◆ **Aim of the exercise**
Starting at the line that contains "Where should I click to: Click the red", copy each line through the end of the listing below. Include both ends and output nothing more.

^^^^^^^^

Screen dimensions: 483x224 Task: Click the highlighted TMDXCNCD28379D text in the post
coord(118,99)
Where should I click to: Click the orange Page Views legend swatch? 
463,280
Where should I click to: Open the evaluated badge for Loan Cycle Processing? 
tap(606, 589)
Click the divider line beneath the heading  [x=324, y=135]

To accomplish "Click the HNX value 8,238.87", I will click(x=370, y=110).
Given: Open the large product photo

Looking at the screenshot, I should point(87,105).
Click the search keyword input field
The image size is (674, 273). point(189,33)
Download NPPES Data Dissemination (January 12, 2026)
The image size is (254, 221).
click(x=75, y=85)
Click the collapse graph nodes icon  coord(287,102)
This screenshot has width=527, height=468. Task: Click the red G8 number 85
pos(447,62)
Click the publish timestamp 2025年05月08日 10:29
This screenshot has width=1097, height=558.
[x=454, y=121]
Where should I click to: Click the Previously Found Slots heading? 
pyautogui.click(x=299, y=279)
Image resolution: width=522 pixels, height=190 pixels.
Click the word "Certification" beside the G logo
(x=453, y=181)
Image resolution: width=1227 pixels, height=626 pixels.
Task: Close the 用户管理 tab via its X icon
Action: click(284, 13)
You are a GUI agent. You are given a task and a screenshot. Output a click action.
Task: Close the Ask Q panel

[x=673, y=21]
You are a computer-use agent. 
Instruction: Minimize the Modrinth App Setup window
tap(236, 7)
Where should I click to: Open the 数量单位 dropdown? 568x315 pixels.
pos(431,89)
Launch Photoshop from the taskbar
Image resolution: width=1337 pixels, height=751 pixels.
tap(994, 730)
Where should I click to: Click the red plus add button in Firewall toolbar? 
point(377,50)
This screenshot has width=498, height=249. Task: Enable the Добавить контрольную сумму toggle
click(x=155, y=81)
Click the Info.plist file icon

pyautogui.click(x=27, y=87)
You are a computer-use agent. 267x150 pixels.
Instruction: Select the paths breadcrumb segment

^^^^^^^^

◆ **Answer space**
Where should I click to: Click the red plus add button in Firewall toolbar? 
point(377,50)
This screenshot has width=498, height=249. Task: Enable the Добавить контрольную сумму toggle
click(x=155, y=81)
Click the Info.plist file icon

pyautogui.click(x=27, y=87)
You are a computer-use agent. 267x150 pixels.
Instruction: Select the paths breadcrumb segment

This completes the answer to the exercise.